Speaker: Sylvie Corteel (UC Berkeley)
Title: Five vertex models in enumerative and algebra combinatorics :
Rogers-Ramanujan identities and LLT polynomials
Abstract:
The 5 vertex model is a very classical model related to Schur polynomials, reverse
plane partitions, tilings of the Aztec diamond and many more combinatorial objects.
Thanks to the Yang Baxter equation, one can prove symmetry of polynomials,
(dual) Cauchy identities, partition functions… After reviewing the classical theory,
I will generalize this model to a model on the cylinder and a colored 5 vertex model.
I will explain how the cylindric partitions are related to Rogers Ramanujan identities
and how we can discover new A_2 identities thanks to this approach. (This is joint work with J. Dousse, A. Uncu
and T. Welsh). Then I will explain how colored models give a vertex model for LLT polynomials
(This is joint work with A. Gitlin, D. Keating and J. Meza).
Recorded presentation.

April 15, 2021, 2-3 pm CT

Speaker: Robert Morris, IMPA, Brazil
Title: Flat Littlewood polynomials exist
Abstract: Click here for abstract

March 9, 2021, 10-11 am CT

Speaker: Ben Green (Oxford University)
Title: Open problems in additive combinatorics
Abstract:
There will be discussion on some open problems, the audience is encouraged to look some in advance.

 

February 18, 2021, 2-3 pm CT

Speaker: Hao Huang (Emory)
Title: Interlacing methods in extremal combinatorics 
Abstract:
Extremal Combinatorics studies how large or how small a collection of finite objects could be, if it must satisfy certain restrictions. In this talk, we will discuss how eigenvalue interlacing lead to various interesting results in Extremal Combinatorics, including the Erdos-Ko-Rado Theorem and its degree version, an isodiametric inequality for discrete cubes, and the resolution of a thirty-year-old open problem in Theoretical Computer Science, the Sensitivity Conjecture. A number of open problems will be discussed during this talk.

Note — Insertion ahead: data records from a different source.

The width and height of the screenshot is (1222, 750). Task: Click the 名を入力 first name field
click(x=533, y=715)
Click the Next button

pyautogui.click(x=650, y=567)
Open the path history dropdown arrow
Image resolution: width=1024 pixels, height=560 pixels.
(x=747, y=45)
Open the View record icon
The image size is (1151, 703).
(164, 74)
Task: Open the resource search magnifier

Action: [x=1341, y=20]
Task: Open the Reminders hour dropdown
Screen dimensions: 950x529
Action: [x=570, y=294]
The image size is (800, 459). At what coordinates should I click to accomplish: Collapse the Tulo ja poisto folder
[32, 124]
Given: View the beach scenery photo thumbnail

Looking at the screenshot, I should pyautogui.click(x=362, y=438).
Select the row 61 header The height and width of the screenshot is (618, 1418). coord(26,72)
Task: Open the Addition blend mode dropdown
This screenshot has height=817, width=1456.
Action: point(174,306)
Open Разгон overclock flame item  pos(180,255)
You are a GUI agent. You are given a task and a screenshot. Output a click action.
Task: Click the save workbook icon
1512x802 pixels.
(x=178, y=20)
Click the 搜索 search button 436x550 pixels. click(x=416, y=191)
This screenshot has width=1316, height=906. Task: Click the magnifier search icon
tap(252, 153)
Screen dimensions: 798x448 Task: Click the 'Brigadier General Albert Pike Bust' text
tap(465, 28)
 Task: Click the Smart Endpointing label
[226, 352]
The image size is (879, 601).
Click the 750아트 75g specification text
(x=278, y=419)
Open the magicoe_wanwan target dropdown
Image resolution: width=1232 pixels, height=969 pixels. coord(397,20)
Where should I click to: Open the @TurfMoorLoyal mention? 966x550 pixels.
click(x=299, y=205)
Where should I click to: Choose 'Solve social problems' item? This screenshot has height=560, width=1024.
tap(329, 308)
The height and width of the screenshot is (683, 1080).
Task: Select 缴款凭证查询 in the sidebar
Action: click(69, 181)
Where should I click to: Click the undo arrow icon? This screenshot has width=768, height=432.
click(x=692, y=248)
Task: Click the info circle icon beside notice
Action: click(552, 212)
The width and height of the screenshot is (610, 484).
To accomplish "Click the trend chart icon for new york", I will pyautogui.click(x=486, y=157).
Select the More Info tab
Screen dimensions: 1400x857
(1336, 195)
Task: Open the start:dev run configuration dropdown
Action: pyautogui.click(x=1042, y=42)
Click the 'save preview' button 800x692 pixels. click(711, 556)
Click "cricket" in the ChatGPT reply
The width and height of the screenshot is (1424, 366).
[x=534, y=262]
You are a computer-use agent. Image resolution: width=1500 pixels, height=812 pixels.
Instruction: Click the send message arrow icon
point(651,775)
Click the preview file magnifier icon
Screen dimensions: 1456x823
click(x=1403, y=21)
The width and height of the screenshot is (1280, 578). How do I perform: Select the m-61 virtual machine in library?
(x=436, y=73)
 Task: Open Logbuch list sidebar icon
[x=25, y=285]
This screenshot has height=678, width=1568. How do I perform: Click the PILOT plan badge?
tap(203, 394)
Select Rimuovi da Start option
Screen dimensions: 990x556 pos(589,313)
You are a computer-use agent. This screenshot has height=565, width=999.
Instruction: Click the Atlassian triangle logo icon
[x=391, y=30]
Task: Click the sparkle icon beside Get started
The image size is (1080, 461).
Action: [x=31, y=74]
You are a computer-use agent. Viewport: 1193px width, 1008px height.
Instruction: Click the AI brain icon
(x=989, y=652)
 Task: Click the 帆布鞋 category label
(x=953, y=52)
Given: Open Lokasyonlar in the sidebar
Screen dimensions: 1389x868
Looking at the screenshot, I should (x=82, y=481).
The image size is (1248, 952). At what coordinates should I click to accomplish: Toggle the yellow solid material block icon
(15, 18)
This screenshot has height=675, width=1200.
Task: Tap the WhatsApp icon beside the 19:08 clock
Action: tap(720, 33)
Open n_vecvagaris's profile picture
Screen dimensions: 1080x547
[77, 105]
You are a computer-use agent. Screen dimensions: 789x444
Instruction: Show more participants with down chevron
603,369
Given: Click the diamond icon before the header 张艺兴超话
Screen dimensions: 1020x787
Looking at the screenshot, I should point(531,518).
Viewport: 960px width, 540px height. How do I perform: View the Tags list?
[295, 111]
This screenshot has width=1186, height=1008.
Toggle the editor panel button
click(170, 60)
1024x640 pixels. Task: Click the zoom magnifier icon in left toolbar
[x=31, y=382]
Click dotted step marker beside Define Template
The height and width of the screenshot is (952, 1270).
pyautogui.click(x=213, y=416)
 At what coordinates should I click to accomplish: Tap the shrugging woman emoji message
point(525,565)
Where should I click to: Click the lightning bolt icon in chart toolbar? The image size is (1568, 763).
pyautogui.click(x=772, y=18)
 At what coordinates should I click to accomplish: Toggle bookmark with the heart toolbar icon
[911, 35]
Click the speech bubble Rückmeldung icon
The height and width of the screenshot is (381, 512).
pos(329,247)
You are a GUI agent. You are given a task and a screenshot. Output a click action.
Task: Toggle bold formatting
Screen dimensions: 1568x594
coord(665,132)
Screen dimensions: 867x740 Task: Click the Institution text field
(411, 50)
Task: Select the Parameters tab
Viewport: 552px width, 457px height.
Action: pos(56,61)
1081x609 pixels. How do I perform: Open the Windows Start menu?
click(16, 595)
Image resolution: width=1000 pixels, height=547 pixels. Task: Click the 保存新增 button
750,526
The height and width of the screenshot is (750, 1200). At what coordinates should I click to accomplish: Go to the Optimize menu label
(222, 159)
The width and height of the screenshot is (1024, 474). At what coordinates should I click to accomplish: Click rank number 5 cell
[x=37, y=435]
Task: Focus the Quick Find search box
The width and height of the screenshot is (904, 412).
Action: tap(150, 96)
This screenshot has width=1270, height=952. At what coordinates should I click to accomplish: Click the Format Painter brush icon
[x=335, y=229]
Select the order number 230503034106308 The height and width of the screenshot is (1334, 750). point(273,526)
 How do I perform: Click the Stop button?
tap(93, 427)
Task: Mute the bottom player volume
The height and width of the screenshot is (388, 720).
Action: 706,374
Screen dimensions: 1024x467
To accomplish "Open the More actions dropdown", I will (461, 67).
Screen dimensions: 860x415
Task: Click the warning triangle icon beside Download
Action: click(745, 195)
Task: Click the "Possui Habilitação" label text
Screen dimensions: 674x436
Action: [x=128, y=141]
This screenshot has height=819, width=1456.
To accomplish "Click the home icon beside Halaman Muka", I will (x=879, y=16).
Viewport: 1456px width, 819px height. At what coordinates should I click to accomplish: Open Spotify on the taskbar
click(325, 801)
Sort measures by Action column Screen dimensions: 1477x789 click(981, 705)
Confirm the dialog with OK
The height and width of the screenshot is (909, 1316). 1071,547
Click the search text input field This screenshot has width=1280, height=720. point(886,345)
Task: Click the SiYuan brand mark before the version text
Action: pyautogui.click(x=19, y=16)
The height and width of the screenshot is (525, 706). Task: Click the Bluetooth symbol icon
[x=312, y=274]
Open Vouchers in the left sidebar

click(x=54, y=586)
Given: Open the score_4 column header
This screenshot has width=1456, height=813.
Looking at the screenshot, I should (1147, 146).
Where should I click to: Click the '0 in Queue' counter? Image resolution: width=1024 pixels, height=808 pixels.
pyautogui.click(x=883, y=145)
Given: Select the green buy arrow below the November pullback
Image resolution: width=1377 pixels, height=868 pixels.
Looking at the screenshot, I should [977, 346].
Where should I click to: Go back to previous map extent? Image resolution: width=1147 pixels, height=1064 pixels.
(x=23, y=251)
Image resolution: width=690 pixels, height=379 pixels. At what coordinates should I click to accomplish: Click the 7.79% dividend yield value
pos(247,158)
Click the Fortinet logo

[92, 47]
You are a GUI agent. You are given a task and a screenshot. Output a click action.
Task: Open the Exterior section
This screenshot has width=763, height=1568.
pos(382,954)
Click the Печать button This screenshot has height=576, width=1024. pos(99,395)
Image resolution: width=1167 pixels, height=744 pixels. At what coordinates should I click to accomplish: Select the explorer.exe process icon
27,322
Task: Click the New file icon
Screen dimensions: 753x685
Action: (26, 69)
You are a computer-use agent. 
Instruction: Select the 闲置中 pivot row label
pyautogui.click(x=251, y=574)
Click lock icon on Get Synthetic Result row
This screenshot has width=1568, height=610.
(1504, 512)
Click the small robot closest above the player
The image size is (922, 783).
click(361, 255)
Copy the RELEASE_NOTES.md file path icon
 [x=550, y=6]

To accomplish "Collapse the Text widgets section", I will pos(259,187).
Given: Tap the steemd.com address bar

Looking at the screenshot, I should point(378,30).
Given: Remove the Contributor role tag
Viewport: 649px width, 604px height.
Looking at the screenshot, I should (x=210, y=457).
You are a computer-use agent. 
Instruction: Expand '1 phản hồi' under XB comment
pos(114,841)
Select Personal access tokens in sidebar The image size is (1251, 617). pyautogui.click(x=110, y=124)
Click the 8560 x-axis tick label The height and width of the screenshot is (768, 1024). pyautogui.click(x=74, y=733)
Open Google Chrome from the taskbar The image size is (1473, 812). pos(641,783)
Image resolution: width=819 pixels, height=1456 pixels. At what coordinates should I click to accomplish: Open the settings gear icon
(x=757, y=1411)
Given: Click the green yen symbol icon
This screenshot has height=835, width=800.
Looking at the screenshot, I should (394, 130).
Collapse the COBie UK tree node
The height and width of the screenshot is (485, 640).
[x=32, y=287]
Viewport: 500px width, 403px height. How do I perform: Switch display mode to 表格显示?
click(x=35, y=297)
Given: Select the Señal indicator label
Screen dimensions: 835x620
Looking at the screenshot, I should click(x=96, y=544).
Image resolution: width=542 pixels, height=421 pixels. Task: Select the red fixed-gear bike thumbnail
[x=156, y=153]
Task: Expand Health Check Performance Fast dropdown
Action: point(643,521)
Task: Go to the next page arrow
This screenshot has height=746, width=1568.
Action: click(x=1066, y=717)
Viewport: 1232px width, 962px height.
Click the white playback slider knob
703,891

January 21, 2021, 3-4 pm CT

Speaker: Stephanie van Willigenburg (University of British Columbia)
Title: The e-positivity of chromatic symmetric functions
Abstract:
The chromatic polynomial was generalized to the chromatic symmetric function by Stanley in his seminal 1995 paper. This function is currently experiencing a flourishing renaissance, in particular the study of the positivity of chromatic symmetric functions when expanded into the basis of elementary symmetric functions, that is, e-positivity.

In this talk we approach the question of e-positivity from various angles. Most pertinently we resolve the 1995 statement of Stanley that no known graph exists that is not contractible to the claw, and whose chromatic symmetric function is not e-positive.

This is joint work with Soojin Cho, Samantha Dahlberg, Angele Foley and Adrian She, and no prior knowledge is assumed.